> **Directions for this task**: List every line of the records below that contains the string "width", copying each line in full.

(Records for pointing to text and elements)

------------------------------

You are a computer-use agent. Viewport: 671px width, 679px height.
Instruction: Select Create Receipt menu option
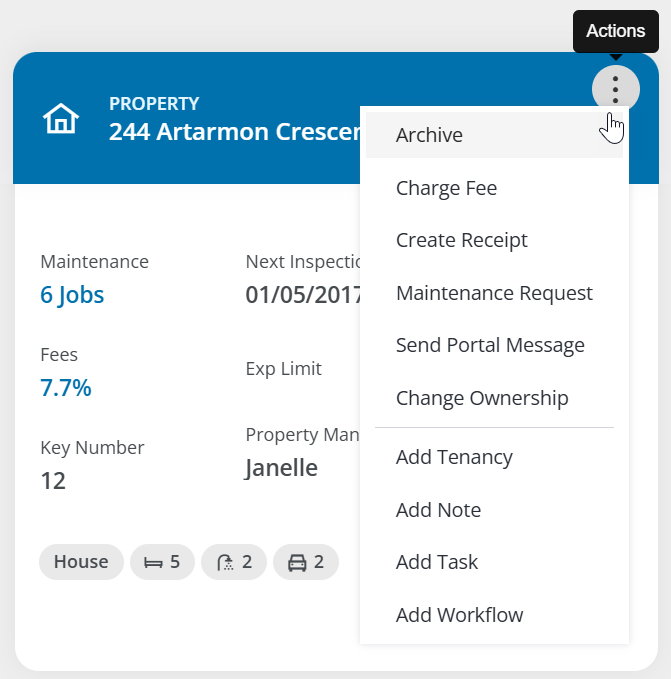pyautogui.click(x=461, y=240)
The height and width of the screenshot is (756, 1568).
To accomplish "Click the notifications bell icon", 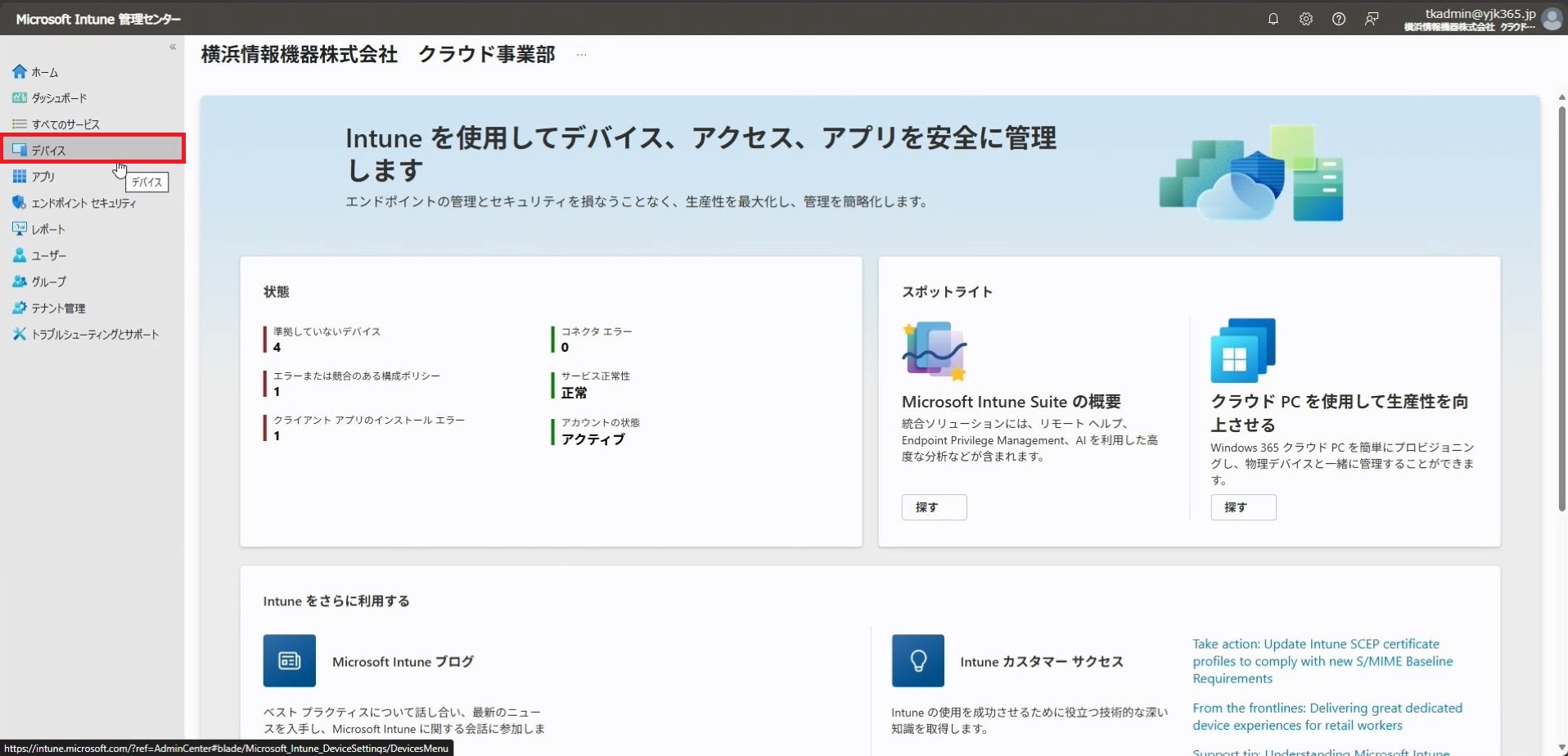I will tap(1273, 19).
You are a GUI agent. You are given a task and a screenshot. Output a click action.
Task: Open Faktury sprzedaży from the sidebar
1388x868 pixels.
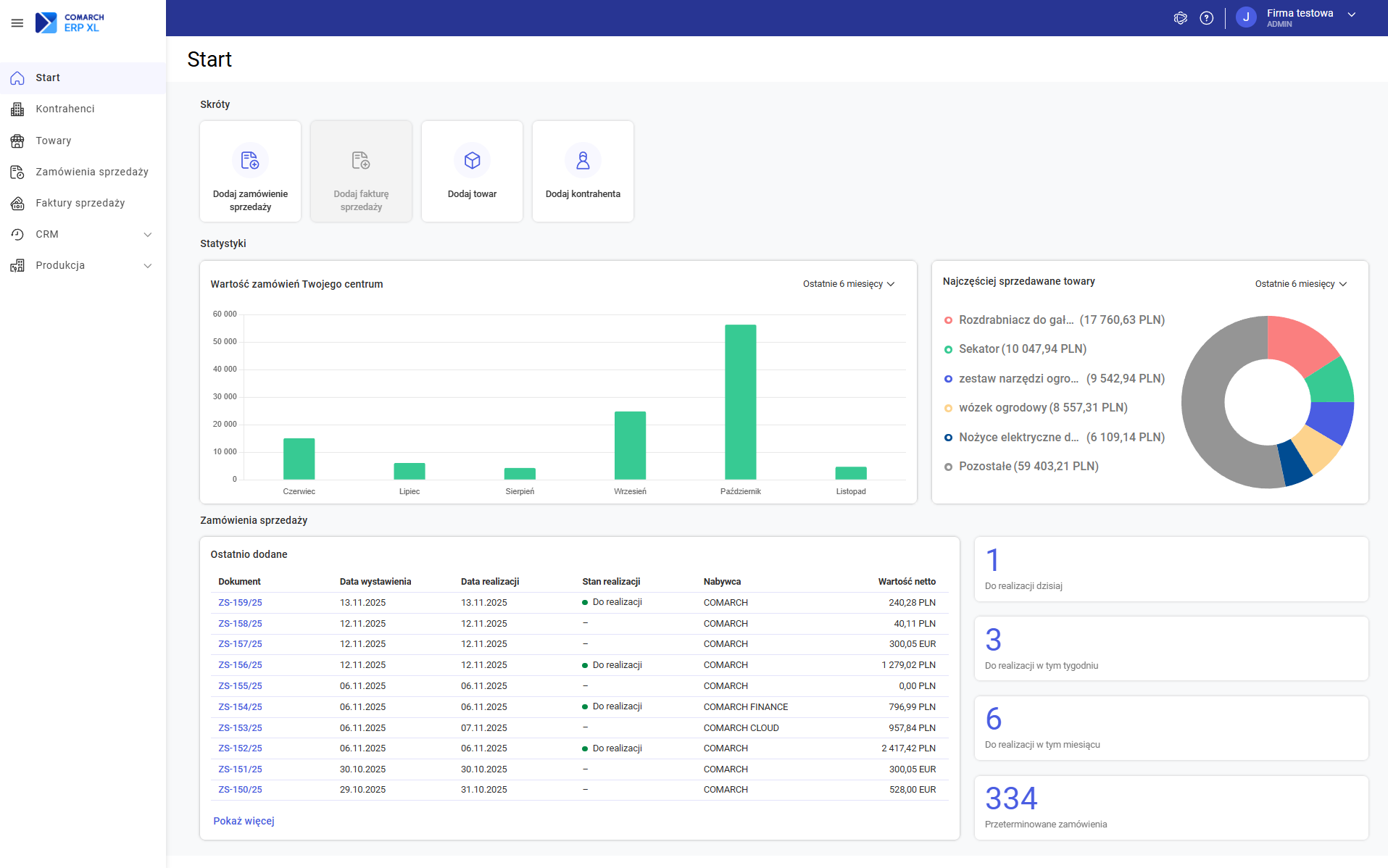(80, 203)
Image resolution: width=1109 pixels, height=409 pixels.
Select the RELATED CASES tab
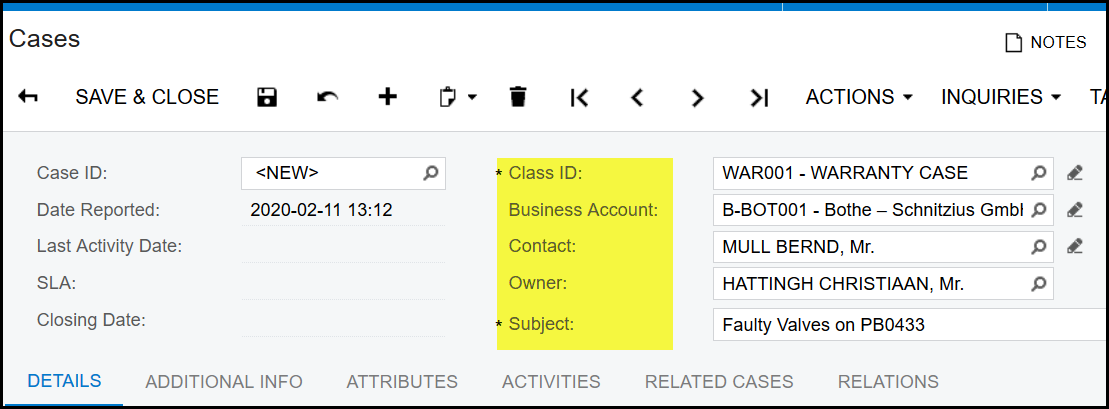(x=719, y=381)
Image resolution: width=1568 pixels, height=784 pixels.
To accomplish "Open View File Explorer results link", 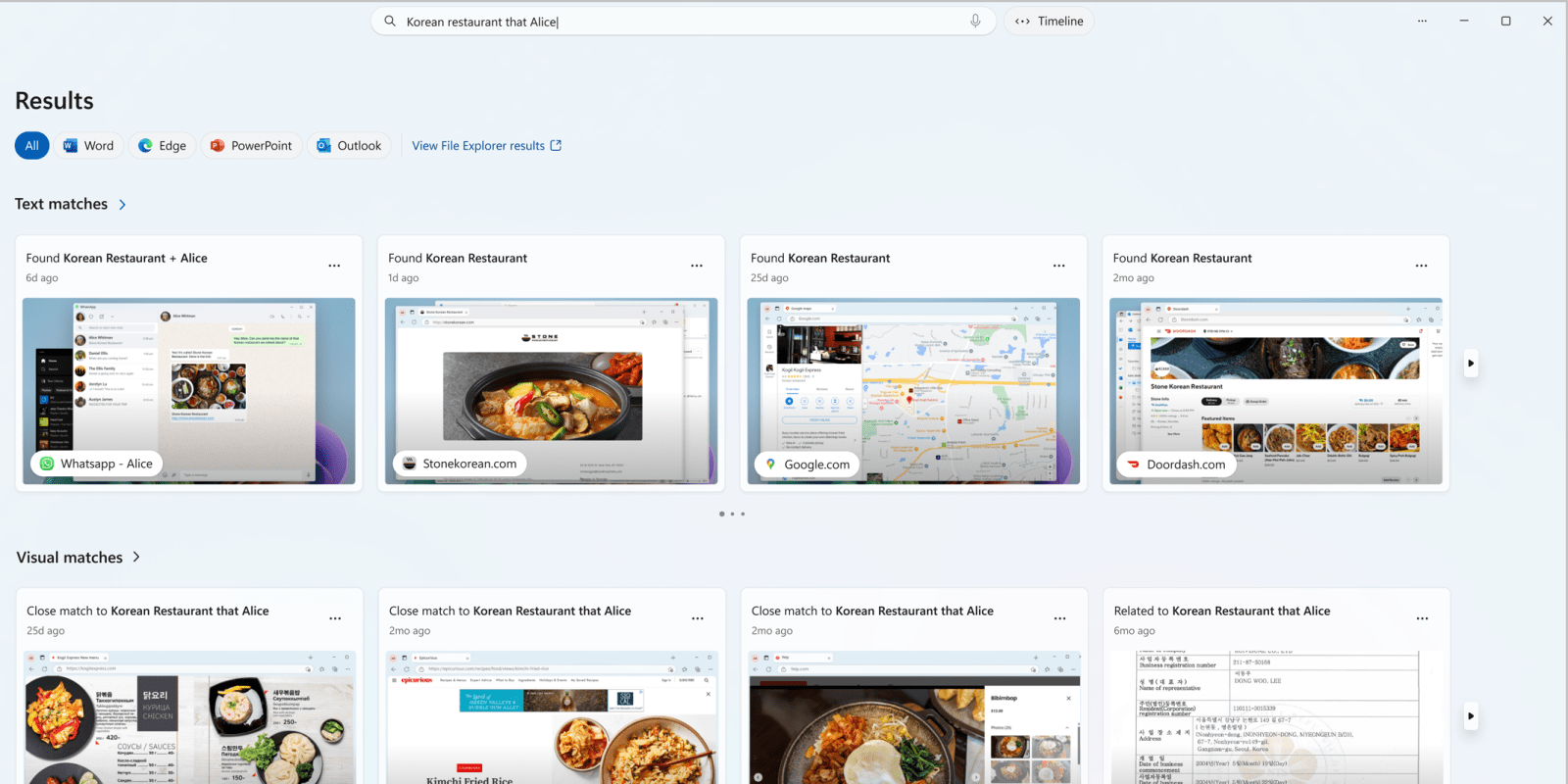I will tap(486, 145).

------------------------------

> **Complete response**:
You are a computer-use agent. Viewport: 671px width, 679px height.
The height and width of the screenshot is (756, 1568).
Image resolution: width=1109 pixels, height=409 pixels.
Image resolution: width=1568 pixels, height=784 pixels.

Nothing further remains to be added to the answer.